Make the secure path easy by building scoping infrastructure once, a credential broker that vends task-scoped tokens, a data-access layer that takes a scope object, a tool registry that enforces manifests, so that product teams get least privilege by default rather than by heroics. The teams that get this right do not ask every engineer to remember to scope. They make broad access the thing you have to explicitly, visibly, reviewably ask for, and scoped access the default.

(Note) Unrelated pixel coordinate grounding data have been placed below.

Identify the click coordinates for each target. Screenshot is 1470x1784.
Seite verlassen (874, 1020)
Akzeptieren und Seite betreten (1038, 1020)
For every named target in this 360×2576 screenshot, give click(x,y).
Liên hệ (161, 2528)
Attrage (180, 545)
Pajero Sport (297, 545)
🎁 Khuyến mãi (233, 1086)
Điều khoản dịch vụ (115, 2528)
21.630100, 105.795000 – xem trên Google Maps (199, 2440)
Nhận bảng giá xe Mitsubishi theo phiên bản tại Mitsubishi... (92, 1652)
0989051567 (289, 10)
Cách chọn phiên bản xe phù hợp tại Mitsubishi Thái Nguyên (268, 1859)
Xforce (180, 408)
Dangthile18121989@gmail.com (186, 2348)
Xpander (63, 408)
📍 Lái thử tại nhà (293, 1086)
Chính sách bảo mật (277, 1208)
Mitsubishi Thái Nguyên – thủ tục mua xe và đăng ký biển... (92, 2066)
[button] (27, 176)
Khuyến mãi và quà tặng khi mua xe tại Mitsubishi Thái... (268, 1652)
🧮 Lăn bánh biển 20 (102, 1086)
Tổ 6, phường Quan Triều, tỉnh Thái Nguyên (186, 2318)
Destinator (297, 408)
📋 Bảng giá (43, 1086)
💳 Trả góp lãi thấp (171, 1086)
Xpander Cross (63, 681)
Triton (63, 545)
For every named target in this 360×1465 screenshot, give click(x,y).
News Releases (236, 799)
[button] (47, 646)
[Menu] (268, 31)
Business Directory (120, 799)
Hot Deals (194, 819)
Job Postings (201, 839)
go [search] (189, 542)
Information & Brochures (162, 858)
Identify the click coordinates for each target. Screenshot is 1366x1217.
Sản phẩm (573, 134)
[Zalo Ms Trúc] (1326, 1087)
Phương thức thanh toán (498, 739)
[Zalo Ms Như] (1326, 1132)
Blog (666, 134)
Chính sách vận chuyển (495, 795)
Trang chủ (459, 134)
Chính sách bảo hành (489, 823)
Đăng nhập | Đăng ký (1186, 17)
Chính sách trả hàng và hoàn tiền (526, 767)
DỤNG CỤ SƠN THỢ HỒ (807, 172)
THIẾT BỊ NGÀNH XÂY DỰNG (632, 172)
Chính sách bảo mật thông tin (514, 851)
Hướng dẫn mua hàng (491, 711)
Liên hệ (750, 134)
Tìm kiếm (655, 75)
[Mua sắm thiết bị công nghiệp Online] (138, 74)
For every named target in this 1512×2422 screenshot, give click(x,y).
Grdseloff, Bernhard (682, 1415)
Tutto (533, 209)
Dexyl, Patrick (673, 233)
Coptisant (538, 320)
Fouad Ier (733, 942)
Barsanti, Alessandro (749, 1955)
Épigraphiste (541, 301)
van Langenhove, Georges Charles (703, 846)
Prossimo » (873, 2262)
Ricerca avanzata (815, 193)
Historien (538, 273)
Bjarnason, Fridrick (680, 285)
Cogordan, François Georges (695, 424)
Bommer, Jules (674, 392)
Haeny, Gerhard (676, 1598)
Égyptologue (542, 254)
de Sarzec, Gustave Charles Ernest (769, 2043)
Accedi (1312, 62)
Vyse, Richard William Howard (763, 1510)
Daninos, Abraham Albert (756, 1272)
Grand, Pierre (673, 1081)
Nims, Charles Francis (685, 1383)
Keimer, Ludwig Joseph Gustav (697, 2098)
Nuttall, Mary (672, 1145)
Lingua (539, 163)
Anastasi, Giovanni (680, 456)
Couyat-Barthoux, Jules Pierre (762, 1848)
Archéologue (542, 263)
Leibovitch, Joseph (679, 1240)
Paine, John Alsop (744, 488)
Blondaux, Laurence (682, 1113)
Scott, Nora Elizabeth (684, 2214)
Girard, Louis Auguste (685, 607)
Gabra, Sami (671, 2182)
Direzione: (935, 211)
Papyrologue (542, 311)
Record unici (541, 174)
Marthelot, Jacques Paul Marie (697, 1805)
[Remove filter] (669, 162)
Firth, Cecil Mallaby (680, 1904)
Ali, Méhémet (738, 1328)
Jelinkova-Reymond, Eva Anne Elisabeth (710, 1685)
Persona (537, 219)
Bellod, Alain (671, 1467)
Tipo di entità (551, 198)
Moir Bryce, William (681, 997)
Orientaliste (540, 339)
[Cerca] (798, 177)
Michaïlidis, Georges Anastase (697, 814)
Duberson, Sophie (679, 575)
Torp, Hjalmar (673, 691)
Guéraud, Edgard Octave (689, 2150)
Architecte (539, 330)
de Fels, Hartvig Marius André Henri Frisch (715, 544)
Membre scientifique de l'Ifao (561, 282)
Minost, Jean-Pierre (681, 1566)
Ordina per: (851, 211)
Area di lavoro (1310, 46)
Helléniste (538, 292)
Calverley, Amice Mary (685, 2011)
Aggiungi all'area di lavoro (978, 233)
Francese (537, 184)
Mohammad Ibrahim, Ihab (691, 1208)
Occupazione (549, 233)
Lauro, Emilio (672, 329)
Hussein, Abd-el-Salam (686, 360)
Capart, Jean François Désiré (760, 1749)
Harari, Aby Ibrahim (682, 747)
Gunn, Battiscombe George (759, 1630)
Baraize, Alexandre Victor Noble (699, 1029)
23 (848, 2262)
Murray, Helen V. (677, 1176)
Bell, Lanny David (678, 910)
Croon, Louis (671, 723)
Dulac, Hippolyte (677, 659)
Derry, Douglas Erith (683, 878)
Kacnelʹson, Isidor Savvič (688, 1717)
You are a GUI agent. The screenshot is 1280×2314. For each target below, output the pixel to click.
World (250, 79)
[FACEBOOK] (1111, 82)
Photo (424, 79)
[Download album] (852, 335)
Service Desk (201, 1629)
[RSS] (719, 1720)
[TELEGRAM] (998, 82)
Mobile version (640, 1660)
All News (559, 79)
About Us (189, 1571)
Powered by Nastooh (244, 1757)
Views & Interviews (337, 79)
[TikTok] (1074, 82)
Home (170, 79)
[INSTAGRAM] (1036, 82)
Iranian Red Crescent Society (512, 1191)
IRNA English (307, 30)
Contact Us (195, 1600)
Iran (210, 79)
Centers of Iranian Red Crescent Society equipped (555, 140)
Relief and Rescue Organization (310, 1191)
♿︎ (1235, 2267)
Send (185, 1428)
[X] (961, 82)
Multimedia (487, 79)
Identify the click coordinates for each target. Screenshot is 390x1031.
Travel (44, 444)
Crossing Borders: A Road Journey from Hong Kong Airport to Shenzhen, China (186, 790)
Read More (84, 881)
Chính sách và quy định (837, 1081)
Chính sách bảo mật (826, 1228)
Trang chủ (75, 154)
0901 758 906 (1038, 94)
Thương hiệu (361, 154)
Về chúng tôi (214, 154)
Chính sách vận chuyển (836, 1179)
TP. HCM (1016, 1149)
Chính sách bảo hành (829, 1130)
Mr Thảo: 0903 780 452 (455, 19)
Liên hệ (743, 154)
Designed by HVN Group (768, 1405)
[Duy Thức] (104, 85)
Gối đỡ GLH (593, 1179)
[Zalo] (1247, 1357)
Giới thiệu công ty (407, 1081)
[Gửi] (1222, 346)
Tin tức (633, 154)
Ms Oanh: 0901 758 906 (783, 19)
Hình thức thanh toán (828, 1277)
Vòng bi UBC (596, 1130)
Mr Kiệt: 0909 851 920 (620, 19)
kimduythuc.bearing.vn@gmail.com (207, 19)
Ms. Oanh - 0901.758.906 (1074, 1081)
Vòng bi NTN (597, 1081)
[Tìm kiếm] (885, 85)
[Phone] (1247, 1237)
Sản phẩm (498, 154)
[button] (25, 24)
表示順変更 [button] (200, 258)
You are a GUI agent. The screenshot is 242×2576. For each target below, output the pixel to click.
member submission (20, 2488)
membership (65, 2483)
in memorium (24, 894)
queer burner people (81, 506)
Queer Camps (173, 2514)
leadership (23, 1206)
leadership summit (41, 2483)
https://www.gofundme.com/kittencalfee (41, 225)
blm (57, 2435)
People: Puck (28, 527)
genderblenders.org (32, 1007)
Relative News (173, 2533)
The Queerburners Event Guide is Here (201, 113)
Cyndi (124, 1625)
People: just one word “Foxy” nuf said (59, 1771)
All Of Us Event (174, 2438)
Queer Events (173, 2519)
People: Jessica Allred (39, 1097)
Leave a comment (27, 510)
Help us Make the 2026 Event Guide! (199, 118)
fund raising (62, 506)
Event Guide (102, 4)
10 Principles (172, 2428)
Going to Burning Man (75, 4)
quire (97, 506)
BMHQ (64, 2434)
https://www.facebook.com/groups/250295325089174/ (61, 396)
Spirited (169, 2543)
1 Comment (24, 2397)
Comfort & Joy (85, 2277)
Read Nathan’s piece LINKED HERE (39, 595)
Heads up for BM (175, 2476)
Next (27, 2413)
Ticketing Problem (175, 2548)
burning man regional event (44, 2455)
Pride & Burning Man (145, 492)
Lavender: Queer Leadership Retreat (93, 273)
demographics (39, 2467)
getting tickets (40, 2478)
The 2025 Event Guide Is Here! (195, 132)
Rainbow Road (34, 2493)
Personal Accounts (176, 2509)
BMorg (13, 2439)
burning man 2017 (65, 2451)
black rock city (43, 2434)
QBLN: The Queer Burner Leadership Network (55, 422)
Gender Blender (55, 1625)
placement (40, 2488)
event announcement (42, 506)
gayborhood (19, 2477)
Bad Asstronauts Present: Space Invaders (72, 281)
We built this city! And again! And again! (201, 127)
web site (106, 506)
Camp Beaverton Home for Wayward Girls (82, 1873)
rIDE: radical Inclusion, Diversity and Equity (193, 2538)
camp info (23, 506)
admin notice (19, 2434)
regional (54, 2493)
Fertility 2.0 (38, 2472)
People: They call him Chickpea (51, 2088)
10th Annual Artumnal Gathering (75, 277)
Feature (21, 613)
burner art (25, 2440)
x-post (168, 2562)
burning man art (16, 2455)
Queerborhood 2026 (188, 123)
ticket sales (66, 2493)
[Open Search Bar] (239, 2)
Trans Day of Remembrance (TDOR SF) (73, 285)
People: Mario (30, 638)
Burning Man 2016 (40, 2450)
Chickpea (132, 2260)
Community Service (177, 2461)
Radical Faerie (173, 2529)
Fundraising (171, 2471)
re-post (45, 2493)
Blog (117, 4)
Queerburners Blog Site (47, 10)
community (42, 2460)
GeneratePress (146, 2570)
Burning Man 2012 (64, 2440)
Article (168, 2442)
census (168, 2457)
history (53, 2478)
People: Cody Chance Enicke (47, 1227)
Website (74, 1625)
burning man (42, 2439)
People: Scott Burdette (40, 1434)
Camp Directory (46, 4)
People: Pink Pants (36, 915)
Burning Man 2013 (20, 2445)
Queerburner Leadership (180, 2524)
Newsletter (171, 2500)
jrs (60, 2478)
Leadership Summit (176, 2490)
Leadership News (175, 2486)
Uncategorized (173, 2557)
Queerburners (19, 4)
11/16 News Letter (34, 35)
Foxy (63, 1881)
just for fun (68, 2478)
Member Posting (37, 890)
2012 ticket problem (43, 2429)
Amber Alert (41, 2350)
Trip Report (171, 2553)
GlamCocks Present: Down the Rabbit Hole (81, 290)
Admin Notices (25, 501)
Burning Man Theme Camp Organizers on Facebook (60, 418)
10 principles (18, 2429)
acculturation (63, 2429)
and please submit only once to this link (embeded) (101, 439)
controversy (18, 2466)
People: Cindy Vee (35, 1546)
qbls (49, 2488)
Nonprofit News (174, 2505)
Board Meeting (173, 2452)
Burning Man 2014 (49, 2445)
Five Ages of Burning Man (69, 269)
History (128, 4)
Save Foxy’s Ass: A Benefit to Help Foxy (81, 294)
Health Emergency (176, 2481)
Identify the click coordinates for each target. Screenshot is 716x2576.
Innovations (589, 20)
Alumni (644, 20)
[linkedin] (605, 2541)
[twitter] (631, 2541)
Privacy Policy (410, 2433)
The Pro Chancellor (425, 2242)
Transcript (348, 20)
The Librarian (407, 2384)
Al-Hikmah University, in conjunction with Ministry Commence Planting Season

That is the same move as "untrusted by default" from Chapter 3, applied to authority instead of text: the safe choice is the one that happens when no one is being clever.
Chapter summary
A successful injection's damage is bounded by your system's authority exercised on the victim's behalf, not by the attacker's privileges, this is Hardy's 1988 confused deputy problem with a language model as the deputy, and it tells you the control point is not in stopping confusion (you can't) but in limiting what a confused deputy can misuse. LLM teams collapse authentication (who the session is) into authorization (what the model may do), and the leap from "authenticated as Alice" to "the model may do anything Alice may do" is the bug; authorization must be decided outside the model, scoped to the task, not inherited from the user, OWASP calls over-granting here Excessive Agency.Least privilege, fifty years old and the highest-return idea in the book, applies on every axis, data scope, tool scope, credential scope, action scope, temporal scope, and the goal is to starve the deputy: every privilege you decline to grant is an attack you don't have to detect. Replace the unanswerable "is it safe?" with the computable blast radius: enumerate what the model can read/write/call/persist, rate each capability's worst-case misuse, and require a named deterministic control on every HIGH/CRITICAL one (human approval on every irreversible CRITICAL one), failing the build otherwise, never consulting the model's "resistance." Defense-in-depth means independent controls of different kinds at different points, so beating one is no help against the next; stacking three of the same probabilistic classifier is one layer painted thrice. The economics favor scoping, bounded up-front cost versus an unbounded tail loss, so build scoping infrastructure once and make least privilege the default that happens when no one is being clever.